Мама давно мертва. Может быть, уже хватит убегать, и пора остановиться и встретить судьбу лицом к лицу? Мое обещание никому не рассказывать о своих снах умерло вместе с ней. Если со мной что-то случится, всплакнет ли хоть кто-то? Будет ли обо мне вспоминать Марьяна? И кому будет топить печку и носить пирожки Совий? А сельчане, которых я вылечила – будут ли они сожалеть, если меня не станет?
Я знала, что когда-нибудь этот туман сожрет меня, не оставив ни обрывка одежды, ни капли крови.
Впервые я не металась в мире собственного сна, а опустилась на прохладный серый песок и обняла колени. Без страха взглянула в колышущуюся дымку. И позвала ее, словно верного пса.
Туман хлынул ко мне со всех сторон, облепил мокрой сетью, залил глаза, нос и уши, впитался в каждую пору. На одно бесконечное мгновение я впустила его, и стала им, и исчезла, превратилась в ничто, в каплю росы, высохшую на солнце.
Но роса не просто высыхает – она вливается в облако, а потом снова падает на землю благодатным дождем, чтобы на следующий день опять растаять под жаркими лучами.
Я вздохнула так глубоко, как могла, и открыла глаза.
Тумана больше не было. Все, что от него осталось – маленький, не больше кулака размером, клубок, свернувшийся возле моей руки. Вокруг, насколько хватало глаз, росли серые деревья. Их искривленные, покрытые наростами стволы молча вопияли о страдании и боли. Воздух был неподвижным и густым, точно свежесваренный кисель. Я знала эти чувства. Я ощущала их каждый раз, когда проваливалась в Навь.

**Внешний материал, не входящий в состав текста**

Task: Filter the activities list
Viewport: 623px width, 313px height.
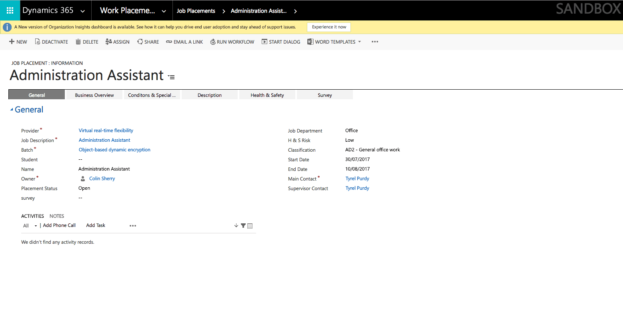Action: point(243,225)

Между серых стволов, протянувших к небу ветви – лапы в немой ярости, показались гибкие сухощавые тени. Они приближались, и я почувствовала запах молодой зелени, сырой земли, грибницы и поверх всего – легкий железистый привкус крови.
«Ты нужна нам».
Я шагнула вперед. Потом еще. И еще. Попыталась подумать.
«Где вы?»
«Мы рядом».
«Как мне вас найти?»
«Ты знаешь дорогу».
Мне хотелось закричать, заплакать, умолять не уходить, рассказать больше, чем несколько слов, которые я впервые услышала, позволила себе услышать. Но тени уже отдалялись, растворялись в ожившем тумане, пока не исчезли в разлившейся повсюду белизне. Я упала на колени, чувствуя, как платье пропитывается холодной водой, и заплакала.
Раздалось знакомое мурчание, и, отерев глаза, я увидела обеспокоенную морду Одуванчика прямо перед собой. Он тыкался в мое лицо длинными усами, муркая и обеспокоенно трогая меня лапой. Я сгребла кота в охапку и привычно зарылась лицом в его шерсть. Привидевшееся казалось дурным мороком, порожденным уставшим телом и изможденной душой. Вокруг была тишина, в окно заглядывала полная луна, и ее серебряные отсветы мерцали на ровном снежном покрове, укутавшем землю. Белый кот настороженно смотрел в окно. Его круглые зеленые глаза сверкали, отражая лунный свет, шерсть стояла дыбом, но кот не шипел. Мне показалось, что он не боится, а скорее…заинтересован.